• [STATED PROBLEM]
Arrange the items below as a Markdown table with the columns Row and Line, covering everything from the start of the items through the line containing "[x=353, y=180]", that line included. Give each line its own numbered row and skip blank lines.

• [TASK DATA]
_ _ _
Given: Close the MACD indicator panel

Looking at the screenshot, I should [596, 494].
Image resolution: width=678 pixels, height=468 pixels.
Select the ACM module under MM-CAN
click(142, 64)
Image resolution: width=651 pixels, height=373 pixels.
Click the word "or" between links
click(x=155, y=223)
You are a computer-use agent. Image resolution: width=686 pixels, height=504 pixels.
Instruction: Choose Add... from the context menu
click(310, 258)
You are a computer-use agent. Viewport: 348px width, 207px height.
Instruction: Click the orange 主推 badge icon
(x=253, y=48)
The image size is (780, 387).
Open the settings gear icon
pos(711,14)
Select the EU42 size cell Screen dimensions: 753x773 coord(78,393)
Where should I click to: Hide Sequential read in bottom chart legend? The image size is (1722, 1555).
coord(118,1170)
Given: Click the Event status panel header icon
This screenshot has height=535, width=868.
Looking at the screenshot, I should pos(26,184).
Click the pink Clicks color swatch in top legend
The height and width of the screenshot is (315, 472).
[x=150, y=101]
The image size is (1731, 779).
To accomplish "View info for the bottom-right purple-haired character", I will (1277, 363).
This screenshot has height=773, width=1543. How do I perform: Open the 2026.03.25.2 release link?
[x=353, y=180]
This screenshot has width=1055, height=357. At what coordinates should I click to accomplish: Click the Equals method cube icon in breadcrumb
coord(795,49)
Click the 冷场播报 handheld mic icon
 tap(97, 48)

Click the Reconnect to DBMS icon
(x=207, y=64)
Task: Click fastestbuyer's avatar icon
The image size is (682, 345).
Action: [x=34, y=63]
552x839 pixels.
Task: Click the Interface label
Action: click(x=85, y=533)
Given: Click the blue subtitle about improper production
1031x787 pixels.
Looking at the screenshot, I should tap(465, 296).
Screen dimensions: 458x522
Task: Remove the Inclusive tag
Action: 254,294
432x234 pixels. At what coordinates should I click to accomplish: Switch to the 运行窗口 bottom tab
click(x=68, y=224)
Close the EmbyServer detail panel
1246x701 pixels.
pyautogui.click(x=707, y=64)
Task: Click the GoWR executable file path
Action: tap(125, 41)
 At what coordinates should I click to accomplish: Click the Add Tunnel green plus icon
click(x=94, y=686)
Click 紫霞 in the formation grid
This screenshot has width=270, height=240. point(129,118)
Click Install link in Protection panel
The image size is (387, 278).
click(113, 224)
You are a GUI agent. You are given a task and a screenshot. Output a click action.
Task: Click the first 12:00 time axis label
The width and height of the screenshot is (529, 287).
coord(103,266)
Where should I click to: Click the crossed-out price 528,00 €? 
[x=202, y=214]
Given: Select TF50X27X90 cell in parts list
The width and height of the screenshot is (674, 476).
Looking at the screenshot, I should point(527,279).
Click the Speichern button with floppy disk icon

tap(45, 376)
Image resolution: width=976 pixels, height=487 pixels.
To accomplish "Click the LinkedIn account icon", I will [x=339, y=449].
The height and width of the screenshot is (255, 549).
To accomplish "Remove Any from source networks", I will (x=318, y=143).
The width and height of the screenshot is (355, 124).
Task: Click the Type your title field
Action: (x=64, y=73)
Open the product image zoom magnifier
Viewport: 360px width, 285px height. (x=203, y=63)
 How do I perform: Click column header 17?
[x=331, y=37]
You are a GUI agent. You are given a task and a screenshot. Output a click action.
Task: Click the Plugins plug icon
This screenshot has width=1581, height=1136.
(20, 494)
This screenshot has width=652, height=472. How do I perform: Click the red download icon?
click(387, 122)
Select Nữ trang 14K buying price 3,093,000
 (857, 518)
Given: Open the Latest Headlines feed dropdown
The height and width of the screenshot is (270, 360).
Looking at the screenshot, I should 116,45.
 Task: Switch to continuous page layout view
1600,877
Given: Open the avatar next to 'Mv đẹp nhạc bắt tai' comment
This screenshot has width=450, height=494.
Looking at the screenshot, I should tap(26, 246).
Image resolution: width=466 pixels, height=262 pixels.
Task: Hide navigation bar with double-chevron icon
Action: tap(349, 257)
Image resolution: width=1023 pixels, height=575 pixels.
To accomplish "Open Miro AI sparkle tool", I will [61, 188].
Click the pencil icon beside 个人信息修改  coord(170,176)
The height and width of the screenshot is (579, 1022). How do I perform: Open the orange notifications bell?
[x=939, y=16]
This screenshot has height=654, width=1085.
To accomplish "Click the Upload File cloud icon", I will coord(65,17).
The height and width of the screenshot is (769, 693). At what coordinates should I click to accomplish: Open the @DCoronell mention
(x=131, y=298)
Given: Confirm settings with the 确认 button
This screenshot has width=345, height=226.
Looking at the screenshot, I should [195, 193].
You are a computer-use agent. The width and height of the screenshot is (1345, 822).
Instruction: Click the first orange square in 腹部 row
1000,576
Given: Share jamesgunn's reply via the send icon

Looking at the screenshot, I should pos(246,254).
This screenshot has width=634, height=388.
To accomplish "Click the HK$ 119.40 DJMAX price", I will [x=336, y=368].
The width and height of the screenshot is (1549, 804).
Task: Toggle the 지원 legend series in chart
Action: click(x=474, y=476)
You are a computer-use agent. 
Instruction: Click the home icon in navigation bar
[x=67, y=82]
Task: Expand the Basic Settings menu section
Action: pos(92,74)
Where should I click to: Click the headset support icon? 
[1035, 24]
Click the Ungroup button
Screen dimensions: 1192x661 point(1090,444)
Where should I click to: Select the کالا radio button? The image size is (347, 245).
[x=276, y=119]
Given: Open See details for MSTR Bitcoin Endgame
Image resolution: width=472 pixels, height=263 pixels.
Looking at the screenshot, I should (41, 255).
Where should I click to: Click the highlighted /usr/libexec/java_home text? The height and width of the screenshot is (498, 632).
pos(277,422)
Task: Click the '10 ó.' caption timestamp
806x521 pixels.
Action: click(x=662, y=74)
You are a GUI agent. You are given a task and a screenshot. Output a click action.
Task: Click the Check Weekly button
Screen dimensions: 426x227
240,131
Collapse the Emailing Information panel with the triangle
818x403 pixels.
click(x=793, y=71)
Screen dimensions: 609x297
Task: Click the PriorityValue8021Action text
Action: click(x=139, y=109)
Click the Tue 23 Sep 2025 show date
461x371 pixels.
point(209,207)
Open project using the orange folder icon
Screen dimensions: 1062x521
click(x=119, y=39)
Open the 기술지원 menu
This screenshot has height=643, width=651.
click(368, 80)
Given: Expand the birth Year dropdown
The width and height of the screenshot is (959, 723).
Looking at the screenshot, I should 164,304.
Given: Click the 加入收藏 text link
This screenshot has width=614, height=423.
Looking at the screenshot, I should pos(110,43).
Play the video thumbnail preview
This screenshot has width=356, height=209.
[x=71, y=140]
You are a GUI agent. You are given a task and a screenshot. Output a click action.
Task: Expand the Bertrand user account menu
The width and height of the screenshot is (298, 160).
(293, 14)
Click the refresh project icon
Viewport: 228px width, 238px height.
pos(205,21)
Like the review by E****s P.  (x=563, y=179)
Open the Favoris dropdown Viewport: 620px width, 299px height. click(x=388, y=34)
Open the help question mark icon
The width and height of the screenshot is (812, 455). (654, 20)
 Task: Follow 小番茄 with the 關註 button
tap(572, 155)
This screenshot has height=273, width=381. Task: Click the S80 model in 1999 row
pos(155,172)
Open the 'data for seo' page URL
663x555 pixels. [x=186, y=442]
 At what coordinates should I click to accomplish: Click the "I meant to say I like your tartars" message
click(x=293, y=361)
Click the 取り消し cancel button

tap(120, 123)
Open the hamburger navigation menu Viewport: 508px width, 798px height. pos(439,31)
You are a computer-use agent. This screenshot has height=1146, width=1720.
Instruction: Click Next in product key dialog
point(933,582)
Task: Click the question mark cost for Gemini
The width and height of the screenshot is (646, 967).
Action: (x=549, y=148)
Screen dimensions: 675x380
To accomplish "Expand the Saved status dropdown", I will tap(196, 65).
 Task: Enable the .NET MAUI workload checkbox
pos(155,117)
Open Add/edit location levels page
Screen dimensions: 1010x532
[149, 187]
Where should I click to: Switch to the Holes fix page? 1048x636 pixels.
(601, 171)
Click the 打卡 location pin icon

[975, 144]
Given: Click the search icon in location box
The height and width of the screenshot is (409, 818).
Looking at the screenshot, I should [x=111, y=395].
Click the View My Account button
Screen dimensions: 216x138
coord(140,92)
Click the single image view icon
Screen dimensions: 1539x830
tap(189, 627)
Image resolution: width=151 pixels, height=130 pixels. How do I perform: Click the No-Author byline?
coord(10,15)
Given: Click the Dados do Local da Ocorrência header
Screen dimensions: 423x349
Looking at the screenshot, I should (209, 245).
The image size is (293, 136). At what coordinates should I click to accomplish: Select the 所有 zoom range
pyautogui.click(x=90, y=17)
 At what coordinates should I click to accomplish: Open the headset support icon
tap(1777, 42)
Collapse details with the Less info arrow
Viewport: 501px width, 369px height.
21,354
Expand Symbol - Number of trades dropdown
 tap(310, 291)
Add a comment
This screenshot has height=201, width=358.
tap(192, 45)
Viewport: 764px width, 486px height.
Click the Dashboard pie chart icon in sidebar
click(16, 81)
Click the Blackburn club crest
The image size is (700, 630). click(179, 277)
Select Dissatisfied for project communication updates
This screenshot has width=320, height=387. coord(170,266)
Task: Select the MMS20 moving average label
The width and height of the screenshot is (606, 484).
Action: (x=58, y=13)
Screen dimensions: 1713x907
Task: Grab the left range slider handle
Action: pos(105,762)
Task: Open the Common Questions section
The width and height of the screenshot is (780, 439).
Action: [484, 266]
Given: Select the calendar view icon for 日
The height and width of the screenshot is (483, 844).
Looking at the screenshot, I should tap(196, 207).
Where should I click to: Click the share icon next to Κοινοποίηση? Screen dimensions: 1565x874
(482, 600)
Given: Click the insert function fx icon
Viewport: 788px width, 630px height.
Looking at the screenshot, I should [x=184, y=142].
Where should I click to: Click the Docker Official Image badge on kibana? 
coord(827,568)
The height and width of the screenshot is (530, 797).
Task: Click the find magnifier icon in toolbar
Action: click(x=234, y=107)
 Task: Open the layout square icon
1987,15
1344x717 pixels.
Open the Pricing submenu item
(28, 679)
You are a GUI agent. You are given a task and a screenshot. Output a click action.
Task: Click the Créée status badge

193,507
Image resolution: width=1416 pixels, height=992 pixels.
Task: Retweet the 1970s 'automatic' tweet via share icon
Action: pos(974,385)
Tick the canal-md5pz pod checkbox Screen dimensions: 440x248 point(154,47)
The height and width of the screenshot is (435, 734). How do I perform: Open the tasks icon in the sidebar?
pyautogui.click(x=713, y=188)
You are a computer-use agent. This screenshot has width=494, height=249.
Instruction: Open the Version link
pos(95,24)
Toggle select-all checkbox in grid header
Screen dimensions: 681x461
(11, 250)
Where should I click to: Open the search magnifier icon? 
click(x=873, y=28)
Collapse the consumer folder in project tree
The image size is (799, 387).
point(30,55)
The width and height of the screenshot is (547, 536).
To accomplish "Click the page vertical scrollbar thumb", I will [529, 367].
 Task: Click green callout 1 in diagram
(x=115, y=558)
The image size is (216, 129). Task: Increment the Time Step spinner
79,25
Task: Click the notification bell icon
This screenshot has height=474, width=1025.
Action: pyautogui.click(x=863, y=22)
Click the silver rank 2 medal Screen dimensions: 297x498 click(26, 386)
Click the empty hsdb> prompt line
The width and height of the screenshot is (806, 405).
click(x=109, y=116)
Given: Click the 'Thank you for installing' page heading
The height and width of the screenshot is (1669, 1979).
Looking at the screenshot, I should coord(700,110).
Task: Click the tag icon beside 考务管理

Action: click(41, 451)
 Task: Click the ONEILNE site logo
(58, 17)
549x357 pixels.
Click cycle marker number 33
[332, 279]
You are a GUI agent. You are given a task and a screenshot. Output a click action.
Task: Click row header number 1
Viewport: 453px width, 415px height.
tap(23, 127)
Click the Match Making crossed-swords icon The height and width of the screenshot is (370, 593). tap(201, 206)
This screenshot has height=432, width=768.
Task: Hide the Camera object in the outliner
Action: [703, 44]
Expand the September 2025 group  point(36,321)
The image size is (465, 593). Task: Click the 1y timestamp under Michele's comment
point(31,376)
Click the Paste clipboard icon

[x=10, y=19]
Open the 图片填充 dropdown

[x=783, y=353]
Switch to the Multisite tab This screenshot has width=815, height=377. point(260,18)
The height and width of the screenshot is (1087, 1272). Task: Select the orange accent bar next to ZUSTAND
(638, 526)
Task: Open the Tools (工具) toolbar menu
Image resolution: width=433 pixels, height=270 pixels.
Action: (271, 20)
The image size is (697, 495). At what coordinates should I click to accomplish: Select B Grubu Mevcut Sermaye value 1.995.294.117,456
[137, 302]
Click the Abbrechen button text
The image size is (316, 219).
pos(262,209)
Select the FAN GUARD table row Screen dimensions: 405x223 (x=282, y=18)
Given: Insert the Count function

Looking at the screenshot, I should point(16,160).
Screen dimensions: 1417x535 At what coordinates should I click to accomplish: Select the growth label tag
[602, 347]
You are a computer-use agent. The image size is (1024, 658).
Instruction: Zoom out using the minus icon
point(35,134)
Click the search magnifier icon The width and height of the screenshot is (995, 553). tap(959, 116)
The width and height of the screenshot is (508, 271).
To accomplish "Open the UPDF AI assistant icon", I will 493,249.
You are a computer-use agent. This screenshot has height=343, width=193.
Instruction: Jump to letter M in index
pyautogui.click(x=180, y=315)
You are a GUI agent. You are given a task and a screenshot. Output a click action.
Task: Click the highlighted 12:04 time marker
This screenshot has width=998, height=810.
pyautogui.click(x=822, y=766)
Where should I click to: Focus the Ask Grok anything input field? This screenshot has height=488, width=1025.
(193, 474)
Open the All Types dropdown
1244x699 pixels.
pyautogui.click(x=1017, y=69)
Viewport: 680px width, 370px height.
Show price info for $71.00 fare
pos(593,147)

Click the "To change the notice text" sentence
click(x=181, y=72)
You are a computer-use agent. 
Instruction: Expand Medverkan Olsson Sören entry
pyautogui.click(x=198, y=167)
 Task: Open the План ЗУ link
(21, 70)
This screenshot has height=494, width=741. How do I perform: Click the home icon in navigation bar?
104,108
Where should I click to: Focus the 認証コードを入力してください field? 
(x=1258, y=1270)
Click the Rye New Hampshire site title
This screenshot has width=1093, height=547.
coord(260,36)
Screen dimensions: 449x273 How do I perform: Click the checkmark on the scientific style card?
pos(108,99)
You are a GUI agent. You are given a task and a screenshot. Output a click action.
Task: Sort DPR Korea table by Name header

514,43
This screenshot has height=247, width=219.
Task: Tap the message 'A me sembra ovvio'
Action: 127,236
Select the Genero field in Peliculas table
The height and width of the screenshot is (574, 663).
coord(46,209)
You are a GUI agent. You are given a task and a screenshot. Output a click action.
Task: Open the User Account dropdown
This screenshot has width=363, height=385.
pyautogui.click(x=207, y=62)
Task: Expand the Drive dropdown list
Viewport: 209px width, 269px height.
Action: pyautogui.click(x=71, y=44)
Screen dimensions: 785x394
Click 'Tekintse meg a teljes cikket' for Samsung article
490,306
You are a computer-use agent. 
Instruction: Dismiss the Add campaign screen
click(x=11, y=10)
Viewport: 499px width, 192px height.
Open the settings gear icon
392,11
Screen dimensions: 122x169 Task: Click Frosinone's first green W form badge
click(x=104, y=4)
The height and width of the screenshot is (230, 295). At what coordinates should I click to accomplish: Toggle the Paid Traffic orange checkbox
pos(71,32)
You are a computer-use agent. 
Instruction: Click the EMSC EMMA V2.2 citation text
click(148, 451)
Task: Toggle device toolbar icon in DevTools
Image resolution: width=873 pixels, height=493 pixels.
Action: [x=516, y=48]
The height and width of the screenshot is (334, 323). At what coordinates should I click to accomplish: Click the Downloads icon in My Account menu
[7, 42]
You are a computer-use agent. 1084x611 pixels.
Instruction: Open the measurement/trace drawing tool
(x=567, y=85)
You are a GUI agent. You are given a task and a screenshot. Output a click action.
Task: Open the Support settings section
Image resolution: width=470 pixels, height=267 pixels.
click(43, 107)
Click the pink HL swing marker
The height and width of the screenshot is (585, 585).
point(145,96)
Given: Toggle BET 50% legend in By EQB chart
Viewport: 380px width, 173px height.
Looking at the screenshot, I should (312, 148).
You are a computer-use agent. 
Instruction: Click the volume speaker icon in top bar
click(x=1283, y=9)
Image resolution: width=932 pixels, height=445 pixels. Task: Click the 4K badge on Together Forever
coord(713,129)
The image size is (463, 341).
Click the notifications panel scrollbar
_ _ _
• [COMPLETE RESPONSE]
| Row | Line |
|---|---|
| 1 | Given: Close the MACD indicator panel |
| 2 | Looking at the screenshot, I should [596, 494]. |
| 3 | Image resolution: width=678 pixels, height=468 pixels. |
| 4 | Select the ACM module under MM-CAN |
| 5 | click(142, 64) |
| 6 | Image resolution: width=651 pixels, height=373 pixels. |
| 7 | Click the word "or" between links |
| 8 | click(x=155, y=223) |
| 9 | You are a computer-use agent. Image resolution: width=686 pixels, height=504 pixels. |
| 10 | Instruction: Choose Add... from the context menu |
| 11 | click(310, 258) |
| 12 | You are a computer-use agent. Viewport: 348px width, 207px height. |
| 13 | Instruction: Click the orange 主推 badge icon |
| 14 | (x=253, y=48) |
| 15 | The image size is (780, 387). |
| 16 | Open the settings gear icon |
| 17 | pos(711,14) |
| 18 | Select the EU42 size cell Screen dimensions: 753x773 coord(78,393) |
| 19 | Where should I click to: Hide Sequential read in bottom chart legend? The image size is (1722, 1555). |
| 20 | coord(118,1170) |
| 21 | Given: Click the Event status panel header icon |
| 22 | This screenshot has height=535, width=868. |
| 23 | Looking at the screenshot, I should pos(26,184). |
| 24 | Click the pink Clicks color swatch in top legend |
| 25 | The height and width of the screenshot is (315, 472). |
| 26 | [x=150, y=101] |
| 27 | The image size is (1731, 779). |
| 28 | To accomplish "View info for the bottom-right purple-haired character", I will (1277, 363). |
| 29 | This screenshot has height=773, width=1543. How do I perform: Open the 2026.03.25.2 release link? |
| 30 | [x=353, y=180] |